**Passage to read:**
# Howto View Roamio Logs on Linux



## telemark (Nov 12, 2013)

PREFACE: While Linux will let you WRITE to the drive as well, doing so runs a small risk the Roamio will reject the drive and go into an infinite reboot loop. The only certain way to recover from is to erase the drive losing your recordings. Don't try it, unless you have the tools and skill to recover from such a situation. The steps below are for READS and is likely safe because of it.

The Ext partitions on Roamio hard drives _appear_ to be readable on commonplace Linux PC's. There's no new techniques in here, but an attempt to be accurate and safe for the semi-technical.

1) Connect the Roamio Hard Drive to a Linux computer, either via Sata or eSata/USB housing. 
Check the drive has had enough time to spin up.

2) Locate device name by running:
> dmesg | tail -30
You are looking for a few lines that says "sd" followed by a lower case letter. Confirm it's the right drive, it should say:
sdX: unknown partition table
And just above that it will list the size and model name detected. Make sure everything matches. This is very important as one day you'll erase all your data if you have this one letter off.

3) View the partition map of the device name from step 2. Viewing the device probably requires root permissions so su or sudo at this point.

To view by hand it's:
> dd if=/dev/sdX skip=9 count=1 bs=512 | od -h -a

Automatic programs:
> ./pmdmp /dev/sdX
> ./pdisk -l /dev/sdX (not Roamio aware as of today, but eventually)
> ./mfslayout.sh /dev/sdX (requires the Roamio fork)

**Set problem 1:** Set down, word for word, the portion of the Roamio log guide starting at "PREFACE: While Linux" and ending at "or eSata/USB housing.".
**Set problem 2:** Supply the next part of the Roamio log guide, continuing after its final line.

**Data section:**
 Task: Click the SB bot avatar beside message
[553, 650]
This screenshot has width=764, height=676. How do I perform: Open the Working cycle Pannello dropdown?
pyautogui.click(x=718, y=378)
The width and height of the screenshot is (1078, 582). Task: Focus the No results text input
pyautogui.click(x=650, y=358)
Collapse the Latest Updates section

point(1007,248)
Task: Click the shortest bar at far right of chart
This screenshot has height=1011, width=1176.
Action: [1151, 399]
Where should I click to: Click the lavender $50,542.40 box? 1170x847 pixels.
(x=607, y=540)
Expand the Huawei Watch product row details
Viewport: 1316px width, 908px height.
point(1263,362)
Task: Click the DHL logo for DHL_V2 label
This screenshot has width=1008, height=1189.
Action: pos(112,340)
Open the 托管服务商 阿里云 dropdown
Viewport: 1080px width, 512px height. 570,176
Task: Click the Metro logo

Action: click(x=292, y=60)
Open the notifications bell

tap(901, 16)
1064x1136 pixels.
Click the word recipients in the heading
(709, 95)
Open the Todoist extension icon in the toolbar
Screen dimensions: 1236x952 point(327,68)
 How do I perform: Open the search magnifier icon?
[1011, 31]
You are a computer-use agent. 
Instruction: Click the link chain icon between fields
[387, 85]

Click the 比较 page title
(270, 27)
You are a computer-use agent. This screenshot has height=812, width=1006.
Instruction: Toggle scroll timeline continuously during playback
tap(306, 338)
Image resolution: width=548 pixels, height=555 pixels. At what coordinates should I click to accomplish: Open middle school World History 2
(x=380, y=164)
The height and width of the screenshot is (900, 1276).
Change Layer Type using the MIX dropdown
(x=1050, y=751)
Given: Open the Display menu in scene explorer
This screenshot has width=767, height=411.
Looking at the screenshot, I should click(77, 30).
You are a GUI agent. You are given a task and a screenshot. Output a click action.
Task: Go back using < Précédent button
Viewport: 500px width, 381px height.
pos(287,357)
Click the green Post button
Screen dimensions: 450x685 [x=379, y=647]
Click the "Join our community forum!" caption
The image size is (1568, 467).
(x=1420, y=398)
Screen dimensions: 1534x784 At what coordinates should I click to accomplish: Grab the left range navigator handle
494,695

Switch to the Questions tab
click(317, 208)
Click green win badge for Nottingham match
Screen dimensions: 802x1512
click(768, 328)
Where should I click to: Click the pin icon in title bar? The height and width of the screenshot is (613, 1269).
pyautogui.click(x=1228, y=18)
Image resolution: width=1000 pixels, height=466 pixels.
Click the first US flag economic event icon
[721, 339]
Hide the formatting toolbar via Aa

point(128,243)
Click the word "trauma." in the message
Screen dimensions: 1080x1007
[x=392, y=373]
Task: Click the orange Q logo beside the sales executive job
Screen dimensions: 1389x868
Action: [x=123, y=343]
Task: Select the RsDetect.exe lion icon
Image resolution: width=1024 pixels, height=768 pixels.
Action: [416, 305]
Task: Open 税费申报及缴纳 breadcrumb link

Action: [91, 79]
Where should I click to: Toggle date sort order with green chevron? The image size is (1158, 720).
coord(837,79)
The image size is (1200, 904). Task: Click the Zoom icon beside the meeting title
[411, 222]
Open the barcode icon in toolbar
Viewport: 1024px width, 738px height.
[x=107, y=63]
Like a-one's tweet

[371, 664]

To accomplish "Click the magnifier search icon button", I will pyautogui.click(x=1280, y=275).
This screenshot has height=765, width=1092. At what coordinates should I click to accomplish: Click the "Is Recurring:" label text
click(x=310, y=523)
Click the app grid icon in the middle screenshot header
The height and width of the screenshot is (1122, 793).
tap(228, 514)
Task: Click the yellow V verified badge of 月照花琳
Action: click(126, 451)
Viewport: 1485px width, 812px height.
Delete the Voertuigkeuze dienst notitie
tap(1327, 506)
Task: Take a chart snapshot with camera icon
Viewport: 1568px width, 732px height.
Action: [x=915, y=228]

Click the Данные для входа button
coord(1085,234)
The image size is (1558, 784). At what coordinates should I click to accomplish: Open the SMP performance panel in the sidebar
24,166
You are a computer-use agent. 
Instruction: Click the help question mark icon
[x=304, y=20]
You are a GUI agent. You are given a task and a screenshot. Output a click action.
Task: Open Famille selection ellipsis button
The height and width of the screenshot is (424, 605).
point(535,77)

**Expected answer 1:**
PREFACE: While Linux will let you WRITE to the drive as well, doing so runs a small risk the Roamio will reject the drive and go into an infinite reboot loop. The only certain way to recover from is to erase the drive losing your recordings. Don't try it, unless you have the tools and skill to recover from such a situation. The steps below are for READS and is likely safe because of it.

The Ext partitions on Roamio hard drives _appear_ to be readable on commonplace Linux PC's. There's no new techniques in here, but an attempt to be accurate and safe for the semi-technical.

1) Connect the Roamio Hard Drive to a Linux computer, either via Sata or eSata/USB housing.

**Expected answer 2:**
4) /var is partition 9, you're looking for the offset for this partition. Most viewers will be displaying 512byte blocks. Multiply this number by 512 to convert to bytes, on a calculator that can handle large numbers. [Google works: OFFSET * 512]

5) Create loopback device with calculated offset:
> losetup --offset NUMBER_FROM_4 -f /dev/sdX

6) Locate corresponding new loopback device, in the first column:
> losetup -a

7) Test it if makes sense as Ext:
> dumpe2fs /dev/loopX
This will either give you a short and curt error message or long and detailed success message with more than you want to know. If you got the short message, nothing you can do except skip to the Undo part and try again, double checking you have your numbers, math, and device right.

7b) Another method in case if you're really stuck but slightly off, is looking for the magic header in the superblock by hand.
> od -h /dev/loopX | grep "ef53" 
This is not easy so you might as well just post back for help instead.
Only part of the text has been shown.